Code Monkey home page Code Monkey logo

search's Introduction

Hoover is a search tool for large collections of documents. It gues together proven open-source technologies like elasticsearch and Apache Tika to aid the work of investigative journalists.

Documents are imported from various sources: manual uploads, WebDAV servers, like OwnCloud and Davros, datasets prepared in a special metadata-rich "collectible" format. It's also possible to index documents in elasticsearch separately and use this Django app only for search and retrieval.

Searching is done through a user-friendly web interface that leverages Lucene's rich query syntax. Hoover also provides an API to run queries using the elasticsearch query DSL.

Installation

Hoover needs Python 3.4 or newer and a running elasticsearch server. You probably want to set up a virtualenv too.

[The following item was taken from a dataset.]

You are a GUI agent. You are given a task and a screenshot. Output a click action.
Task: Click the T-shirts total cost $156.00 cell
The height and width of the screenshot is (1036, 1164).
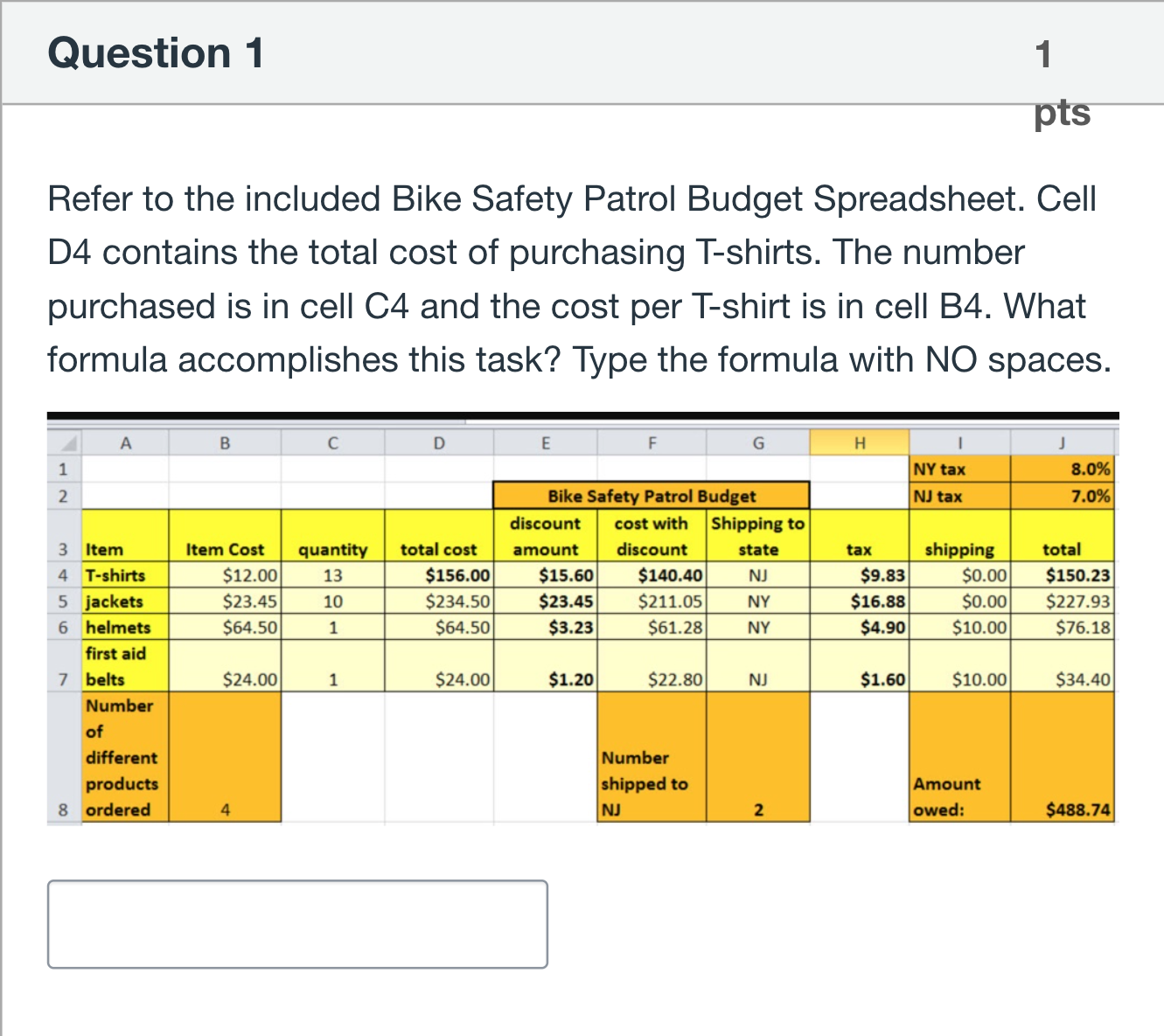[x=439, y=575]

  1. Download the code, install dependencies

    git clone https://github.com/hoover/search.git
    cd hoover
    pip install -r requirements.txt
  2. Copy and customize the configuration file

    cp hoover/site/settings/example_local.py hoover/site/settings/local.py
  3. Prepare the database and create a Django user

    ./manage.py migrate
    ./manage.py createsuperuser
  4. Download assets (jQuery and bootstrap) used by the default search UI and the two-factor login page. You can skip this step if you use the advanced UI and don't enable two-factor login.

    ./manage.py downloadassets
    ./manage.py collectstatic
  5. Run the server

    ./run devserver
  6. Import a collection: first, create the collection in Django admin, at http://127.0.0.1:8000/admin/search/collection/. Then, click on "upload", and select a ZIP archive containing PDF files.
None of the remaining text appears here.